• **Objetivo da tarefa**: No texto sobre o público do festival Psica, de que relações o modo de o público de Belém viver os shows deve ser fruto?

++++ Trecho do texto ++++

O tempo sem shows nesses quase dois anos devido à pandemia pesou, mas, sem dúvida, a felicidade estampada nos rostos de todos artistas tinha a ver também com aquele público do Psica. O comportamento e o modo como se relacionam com a música e com os artistas era uma atração à parte. Nem importa se resvala num clichê, mas de fato Belém tem um público sedento, que vive os shows como parte dele, nunca como mero espectador. Isso deve ser muito fruto das relações com as festas de carimbó, tecnobrega, aparelhagem e todos os ritmos e gêneros locais, onde o público não assiste, mas é parte fundamental de como elas funcionam.
Um público que reagia, incitava e dava seu show. Participativo, atento e também receptivo ao que era oferecido, fossem os ritmos tradicionais ou os sons mais contemporâneos. Abria os braços com a mesma euforia e respeito as novidades locais, as revelações de fora ou ícones veteranos ou a deusa maior da música brasileira. Os sorrisos e olhares em cima do palco não disfarçavam que a conexão era recíproca.
Um Brasil real, que se refletia tanto na angústia com a realidade política com os gritos politizados, repetidos diversas vezes, quanto nesse convívio com tantos e tão diferentes ritmos, tipos e realidades ao mesmo tempo. Foram dias em que a alegria e espontaneidade da música e das manifestações culturais não abriram mão de postura crítica e do espírito de luta pelas mudanças sociais e políticas. No primeiro festival do “pós pandemia” daqueles dias era impossível que tudo isso não estivesse tão escancarado.

++++ Dados exibidos ++++

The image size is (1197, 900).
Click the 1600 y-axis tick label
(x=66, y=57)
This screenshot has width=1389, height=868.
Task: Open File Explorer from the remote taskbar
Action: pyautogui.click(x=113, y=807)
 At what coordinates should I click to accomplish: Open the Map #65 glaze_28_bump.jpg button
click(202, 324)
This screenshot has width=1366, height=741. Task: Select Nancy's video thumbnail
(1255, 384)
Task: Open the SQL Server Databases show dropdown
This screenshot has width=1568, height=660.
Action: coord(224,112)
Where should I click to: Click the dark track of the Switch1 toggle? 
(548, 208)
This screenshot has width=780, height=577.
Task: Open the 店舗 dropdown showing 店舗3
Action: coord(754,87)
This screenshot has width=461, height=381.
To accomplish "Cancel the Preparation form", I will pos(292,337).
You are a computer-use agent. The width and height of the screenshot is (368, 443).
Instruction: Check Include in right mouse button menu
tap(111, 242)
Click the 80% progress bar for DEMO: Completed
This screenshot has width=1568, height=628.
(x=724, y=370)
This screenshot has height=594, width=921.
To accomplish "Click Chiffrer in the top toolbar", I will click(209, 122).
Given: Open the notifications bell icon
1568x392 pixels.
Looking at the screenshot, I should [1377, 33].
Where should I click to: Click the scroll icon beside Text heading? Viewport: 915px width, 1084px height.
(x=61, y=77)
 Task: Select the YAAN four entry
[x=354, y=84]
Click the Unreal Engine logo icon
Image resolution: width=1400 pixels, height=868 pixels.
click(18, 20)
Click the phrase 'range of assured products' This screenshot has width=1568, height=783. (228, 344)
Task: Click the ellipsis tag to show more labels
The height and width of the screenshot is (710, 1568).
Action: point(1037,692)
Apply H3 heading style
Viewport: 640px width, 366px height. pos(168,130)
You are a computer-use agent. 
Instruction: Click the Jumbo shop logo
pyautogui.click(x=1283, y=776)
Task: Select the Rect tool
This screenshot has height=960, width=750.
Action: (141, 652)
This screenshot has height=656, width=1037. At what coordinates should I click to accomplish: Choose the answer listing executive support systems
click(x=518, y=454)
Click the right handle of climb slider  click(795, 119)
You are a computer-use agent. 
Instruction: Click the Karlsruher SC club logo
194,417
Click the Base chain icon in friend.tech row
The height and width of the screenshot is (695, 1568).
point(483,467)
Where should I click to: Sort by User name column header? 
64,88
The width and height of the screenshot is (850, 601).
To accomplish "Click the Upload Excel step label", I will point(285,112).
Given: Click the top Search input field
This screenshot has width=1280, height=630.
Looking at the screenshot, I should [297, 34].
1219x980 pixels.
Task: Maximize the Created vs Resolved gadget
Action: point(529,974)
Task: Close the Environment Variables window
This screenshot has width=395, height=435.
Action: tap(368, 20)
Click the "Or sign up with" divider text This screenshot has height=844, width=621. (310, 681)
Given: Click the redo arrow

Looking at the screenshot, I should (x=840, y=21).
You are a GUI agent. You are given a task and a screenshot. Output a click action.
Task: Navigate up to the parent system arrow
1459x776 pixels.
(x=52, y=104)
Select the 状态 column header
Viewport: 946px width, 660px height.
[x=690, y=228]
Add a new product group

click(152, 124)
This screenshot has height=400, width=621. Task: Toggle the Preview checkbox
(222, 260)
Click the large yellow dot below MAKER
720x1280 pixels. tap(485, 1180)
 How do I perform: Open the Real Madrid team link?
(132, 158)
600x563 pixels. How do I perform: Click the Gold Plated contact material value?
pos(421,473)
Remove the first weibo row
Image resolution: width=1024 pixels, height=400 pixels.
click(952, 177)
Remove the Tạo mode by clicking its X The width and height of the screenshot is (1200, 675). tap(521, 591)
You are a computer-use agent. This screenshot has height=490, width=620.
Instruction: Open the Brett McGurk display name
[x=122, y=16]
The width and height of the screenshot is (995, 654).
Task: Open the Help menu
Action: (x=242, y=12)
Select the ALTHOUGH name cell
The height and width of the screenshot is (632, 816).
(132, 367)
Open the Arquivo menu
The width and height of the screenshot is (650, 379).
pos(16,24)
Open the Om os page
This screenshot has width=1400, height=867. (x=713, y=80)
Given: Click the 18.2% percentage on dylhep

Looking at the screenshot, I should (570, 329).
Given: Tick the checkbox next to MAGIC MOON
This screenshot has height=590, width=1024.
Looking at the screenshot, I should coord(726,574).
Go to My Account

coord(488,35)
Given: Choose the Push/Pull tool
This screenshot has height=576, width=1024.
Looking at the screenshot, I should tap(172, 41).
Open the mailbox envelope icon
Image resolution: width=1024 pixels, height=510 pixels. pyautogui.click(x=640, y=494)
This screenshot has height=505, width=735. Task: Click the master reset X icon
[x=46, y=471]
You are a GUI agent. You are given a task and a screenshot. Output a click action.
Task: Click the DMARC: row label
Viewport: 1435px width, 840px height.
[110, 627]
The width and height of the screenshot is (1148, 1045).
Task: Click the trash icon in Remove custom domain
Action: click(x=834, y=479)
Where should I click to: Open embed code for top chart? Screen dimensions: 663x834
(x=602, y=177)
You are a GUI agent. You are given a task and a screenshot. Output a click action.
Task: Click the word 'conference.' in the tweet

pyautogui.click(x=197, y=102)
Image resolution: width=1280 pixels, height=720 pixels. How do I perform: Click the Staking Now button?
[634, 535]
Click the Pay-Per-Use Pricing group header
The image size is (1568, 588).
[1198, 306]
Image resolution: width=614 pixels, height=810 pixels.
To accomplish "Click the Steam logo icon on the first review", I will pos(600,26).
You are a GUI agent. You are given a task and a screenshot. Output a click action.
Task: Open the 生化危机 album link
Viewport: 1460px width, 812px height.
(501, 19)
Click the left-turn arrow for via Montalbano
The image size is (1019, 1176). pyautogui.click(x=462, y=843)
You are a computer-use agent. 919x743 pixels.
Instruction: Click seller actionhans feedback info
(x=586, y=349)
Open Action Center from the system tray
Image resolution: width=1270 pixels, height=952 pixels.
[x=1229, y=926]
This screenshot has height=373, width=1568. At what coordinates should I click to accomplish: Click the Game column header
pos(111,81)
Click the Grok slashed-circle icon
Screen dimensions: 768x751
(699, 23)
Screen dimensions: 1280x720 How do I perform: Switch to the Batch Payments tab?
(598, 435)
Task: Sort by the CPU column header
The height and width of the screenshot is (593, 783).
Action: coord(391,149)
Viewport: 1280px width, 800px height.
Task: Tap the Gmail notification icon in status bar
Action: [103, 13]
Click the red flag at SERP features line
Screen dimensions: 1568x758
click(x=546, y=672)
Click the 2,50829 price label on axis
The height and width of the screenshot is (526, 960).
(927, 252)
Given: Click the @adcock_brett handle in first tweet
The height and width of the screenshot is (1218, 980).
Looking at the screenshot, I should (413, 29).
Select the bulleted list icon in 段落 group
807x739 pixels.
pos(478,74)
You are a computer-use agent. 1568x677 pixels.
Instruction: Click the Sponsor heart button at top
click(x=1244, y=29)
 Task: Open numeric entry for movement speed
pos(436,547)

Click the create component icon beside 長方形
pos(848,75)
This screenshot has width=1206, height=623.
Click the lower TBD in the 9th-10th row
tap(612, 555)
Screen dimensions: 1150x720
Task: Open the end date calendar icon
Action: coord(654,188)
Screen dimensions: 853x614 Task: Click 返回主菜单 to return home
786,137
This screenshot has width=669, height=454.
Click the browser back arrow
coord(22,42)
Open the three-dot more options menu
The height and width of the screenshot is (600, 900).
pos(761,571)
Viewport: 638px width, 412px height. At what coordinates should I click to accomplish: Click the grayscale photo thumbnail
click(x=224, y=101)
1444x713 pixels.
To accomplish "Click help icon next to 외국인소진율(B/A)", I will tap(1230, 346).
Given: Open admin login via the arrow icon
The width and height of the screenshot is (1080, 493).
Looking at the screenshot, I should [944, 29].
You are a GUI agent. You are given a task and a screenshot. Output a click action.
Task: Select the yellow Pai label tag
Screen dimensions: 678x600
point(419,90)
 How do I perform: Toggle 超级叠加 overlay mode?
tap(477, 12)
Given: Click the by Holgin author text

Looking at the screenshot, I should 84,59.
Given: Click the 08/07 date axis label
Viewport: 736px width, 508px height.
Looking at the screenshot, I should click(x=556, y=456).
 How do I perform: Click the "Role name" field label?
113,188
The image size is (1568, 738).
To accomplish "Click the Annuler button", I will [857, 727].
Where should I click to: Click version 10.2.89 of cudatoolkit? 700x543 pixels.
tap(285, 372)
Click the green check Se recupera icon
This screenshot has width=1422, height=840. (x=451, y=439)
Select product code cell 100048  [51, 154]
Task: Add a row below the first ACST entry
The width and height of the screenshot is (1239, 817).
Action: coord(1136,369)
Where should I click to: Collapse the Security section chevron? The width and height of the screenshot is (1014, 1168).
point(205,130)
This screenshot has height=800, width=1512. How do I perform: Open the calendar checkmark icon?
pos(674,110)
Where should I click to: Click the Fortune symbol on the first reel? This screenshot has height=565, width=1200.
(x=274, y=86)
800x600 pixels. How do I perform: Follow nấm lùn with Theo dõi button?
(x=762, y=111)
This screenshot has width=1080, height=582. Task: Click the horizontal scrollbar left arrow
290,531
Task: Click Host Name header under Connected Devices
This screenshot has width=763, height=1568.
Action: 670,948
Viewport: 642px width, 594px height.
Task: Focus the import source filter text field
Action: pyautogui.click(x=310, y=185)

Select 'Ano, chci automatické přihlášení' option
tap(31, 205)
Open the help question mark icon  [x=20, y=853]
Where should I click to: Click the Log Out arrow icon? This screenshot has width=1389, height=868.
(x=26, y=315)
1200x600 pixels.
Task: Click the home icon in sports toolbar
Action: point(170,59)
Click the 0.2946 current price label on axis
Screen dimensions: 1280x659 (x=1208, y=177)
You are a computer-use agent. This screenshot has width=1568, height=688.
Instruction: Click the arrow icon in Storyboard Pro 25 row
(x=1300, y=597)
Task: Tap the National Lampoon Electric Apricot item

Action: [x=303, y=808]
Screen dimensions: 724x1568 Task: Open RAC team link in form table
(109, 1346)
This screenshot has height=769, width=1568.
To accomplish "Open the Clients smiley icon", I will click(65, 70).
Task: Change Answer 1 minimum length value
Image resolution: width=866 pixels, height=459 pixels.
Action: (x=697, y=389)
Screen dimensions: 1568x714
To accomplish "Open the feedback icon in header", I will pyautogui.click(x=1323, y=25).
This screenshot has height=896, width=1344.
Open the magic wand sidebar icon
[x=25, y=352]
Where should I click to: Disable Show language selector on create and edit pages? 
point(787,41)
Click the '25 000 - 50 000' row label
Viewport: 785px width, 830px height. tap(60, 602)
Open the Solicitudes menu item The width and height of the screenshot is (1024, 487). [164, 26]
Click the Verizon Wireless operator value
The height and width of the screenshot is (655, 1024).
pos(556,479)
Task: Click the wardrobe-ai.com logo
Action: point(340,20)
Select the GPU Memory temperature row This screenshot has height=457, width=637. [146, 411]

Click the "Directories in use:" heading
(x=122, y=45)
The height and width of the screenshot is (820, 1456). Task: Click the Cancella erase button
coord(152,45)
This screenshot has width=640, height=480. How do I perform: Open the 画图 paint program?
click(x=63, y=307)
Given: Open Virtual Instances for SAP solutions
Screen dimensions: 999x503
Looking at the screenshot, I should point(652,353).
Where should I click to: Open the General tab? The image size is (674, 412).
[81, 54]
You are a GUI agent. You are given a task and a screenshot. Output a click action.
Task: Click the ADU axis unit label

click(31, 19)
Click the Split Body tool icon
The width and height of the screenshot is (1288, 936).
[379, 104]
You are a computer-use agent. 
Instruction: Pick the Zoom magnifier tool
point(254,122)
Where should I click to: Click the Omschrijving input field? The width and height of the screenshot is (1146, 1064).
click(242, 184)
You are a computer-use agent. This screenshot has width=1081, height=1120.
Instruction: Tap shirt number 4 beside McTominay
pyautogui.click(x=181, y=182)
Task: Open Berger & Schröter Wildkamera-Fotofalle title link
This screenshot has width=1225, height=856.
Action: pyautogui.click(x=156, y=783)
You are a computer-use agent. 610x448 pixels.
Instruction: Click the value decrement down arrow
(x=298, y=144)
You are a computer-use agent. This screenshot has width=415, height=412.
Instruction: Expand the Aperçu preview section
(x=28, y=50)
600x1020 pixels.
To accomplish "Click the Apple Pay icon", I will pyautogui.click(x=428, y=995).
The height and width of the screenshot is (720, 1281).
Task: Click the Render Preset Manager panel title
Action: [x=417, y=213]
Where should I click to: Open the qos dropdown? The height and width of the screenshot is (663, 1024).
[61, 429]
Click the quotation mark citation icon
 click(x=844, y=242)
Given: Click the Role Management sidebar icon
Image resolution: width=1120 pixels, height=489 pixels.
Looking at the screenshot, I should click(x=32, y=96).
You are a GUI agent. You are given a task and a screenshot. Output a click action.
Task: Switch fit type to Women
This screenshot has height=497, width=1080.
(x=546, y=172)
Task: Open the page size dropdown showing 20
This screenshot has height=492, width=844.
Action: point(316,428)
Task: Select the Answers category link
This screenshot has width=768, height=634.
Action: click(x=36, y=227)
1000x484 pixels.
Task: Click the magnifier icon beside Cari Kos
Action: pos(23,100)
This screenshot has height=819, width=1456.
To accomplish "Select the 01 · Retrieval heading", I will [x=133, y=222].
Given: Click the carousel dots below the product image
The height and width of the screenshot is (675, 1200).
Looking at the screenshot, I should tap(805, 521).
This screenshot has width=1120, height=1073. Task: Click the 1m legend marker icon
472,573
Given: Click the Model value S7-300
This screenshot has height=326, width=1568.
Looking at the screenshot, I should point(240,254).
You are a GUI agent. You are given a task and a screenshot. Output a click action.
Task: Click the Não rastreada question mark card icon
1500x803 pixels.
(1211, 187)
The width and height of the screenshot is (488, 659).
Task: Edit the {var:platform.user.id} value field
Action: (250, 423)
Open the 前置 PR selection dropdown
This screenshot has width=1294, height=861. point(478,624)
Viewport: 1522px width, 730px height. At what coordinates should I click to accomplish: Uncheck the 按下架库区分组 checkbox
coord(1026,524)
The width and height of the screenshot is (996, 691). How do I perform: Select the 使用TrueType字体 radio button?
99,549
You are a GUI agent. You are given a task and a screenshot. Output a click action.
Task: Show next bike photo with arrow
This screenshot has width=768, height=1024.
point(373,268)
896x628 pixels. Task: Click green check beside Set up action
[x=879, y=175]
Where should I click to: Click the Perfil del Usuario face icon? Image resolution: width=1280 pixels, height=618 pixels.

++++

• **Resposta do exercício**: Das relações com as festas de carimbó, tecnobrega, aparelhagem e todos os ritmos e gêneros locais.